11 Haziran 2015 Perşembe

DİVAN-I KEBİR 1 CİLT 3180 İNCİ BEYİT

3180.  O padişah (Şems Hazretleri ruhuna Allah sevgisi, Allah nuru isteyenleri bulup ) avlanırken seyrine gittim;
Gördüm ki o Ay, neşeli bir halde, gülerek tozlar içinde at koşturmadaydı.

Bakışıyla bana bir ok attı;
Öylesine büyük, öylesine katı oku, tuttu da arık mı arık (Zayıf, sıska, kuru, cılız) bir ava attı gitti.

Aşkının gül bahçesinden ciğerime bir tikendir, saplandı;
Tiken amma nasıl tiken;
Yüzlerce gül bahçesi, o tikene kul (Sevgiyle bağlanmış), köle (Hizmet eden olmuş).

Aşkındaki zevke karşı can nedir?
Bir tozdan ibaret (Oluşan, meydana gelen).
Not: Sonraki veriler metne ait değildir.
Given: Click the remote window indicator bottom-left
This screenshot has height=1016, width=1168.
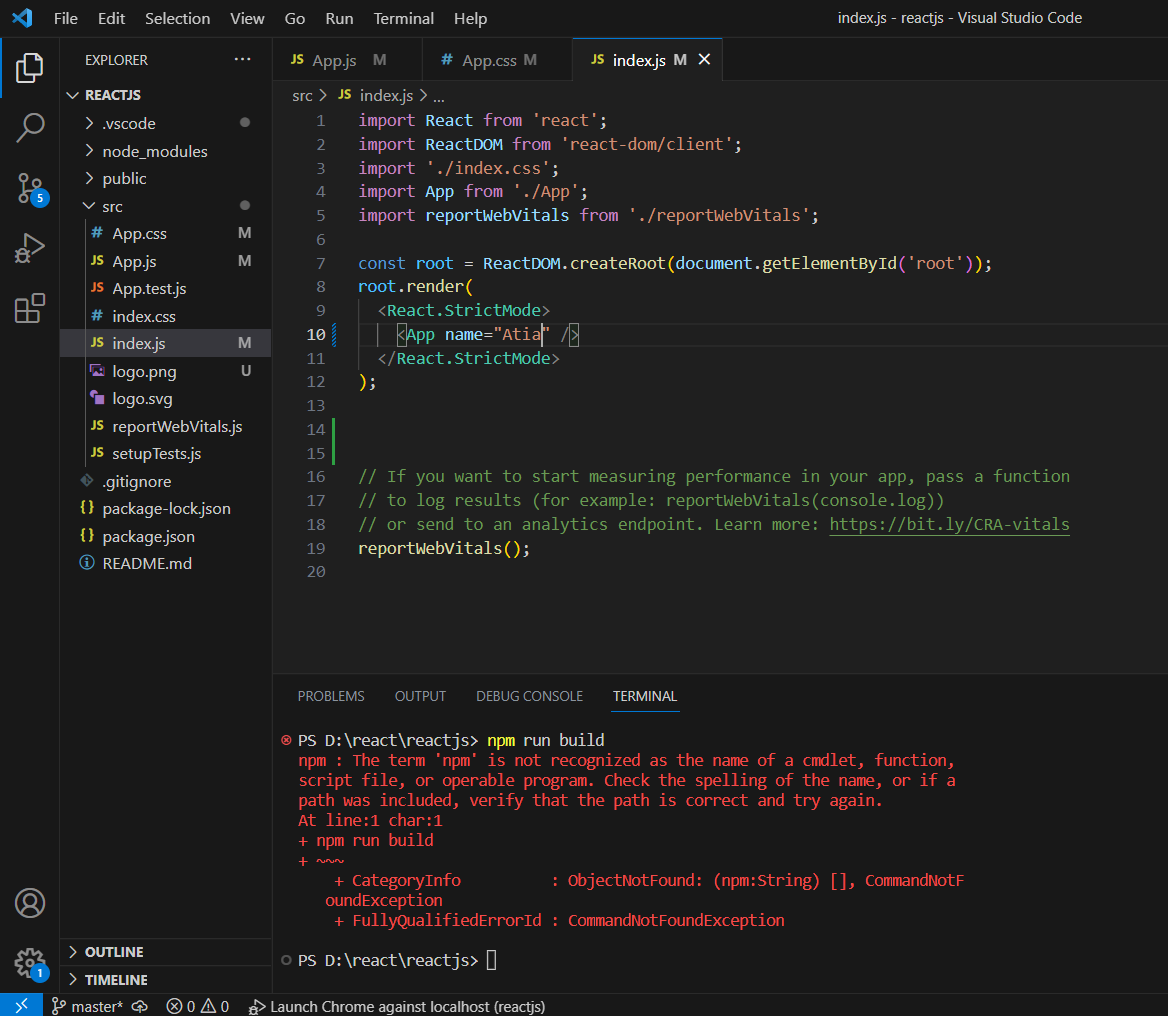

Güneşinin ışığına karşı can nedir?
Bir buğu (Su buharı) ancak,

Yüzünün aşk bahçesinde gülden bahsedersen;
Yahut çınardan söz açarsan, dilerim, Tanrı olsun düşmanın.

Büyücü gözlerinin yüzünden ancak senin şairin olduk;
Bir başka güzel yüzlüye âşık olamıyoruz, mazeretimiz (Özrümüz) pek büyük.

Yarabbi!
O gün gelecek mi ki o padişahı, bütün varlığa, ateş gibi yüzünden bir nurdur salmış, salın-salına geliyorken göreceğim.

Görecek miyim ki, acı canım, balıyla tatlılaşmış;
Görecek miyim ki, bir kıvılcımla yeni baştan bir heyecandır düşmüş canıma.

Şemseddin’in aşkıyla sevgi Tebriz’i, bu an her kulağa bir ezgi haline gelmiştir, her göze bir seyran yeri olmuştur.

Sana sitemlerim (Öfkem yo ama yaptığın bu hareket bende alınganlık, üzüntü, kırgınlık uyandırdığını belirtmeme gerek) var, neden böylesin sevgili?
Hastayım, gücüm kuvvetim yok, ne diye gelmezsin, beni görmezsin?
                            ***   
DİVAN-I KEBİR1 MEVLÂNÂ CELÂLEDDİN
Hazırlayan: Abdulbaki GÖLPINARLI
İstanbul REMZİ KİTABEVİ 93
                             ***
Neler öğrendik:
1.    Şems Hazretlerinin avcı olduğunu, Mevlana Hazretlerinin de av olduğunu, ikisinin bir ve beraber olduğunu öğrendik.
2.    Mevlana Hazretleri her an Şems Hazretlerini görmek istediğini, göremeyince üzgün ve kuvvetsiz duruma düştüğünü öğrendik.
                                    *                                                                                            
İşte böyle yaren;
Özünü sevdiğinde görenin, gönlünü sevdiğine verenin; sevdiğinin ayrılması ile büyük üzüntülerin oluşacağını öğrendik, anladık.

Beraber olmanın alışkanlığından ayrılmanın üzüntü verdiğini, fakat sevilenden ayrılma kadar üzüntünün şiddetli olmadığını öğrendik, anladık.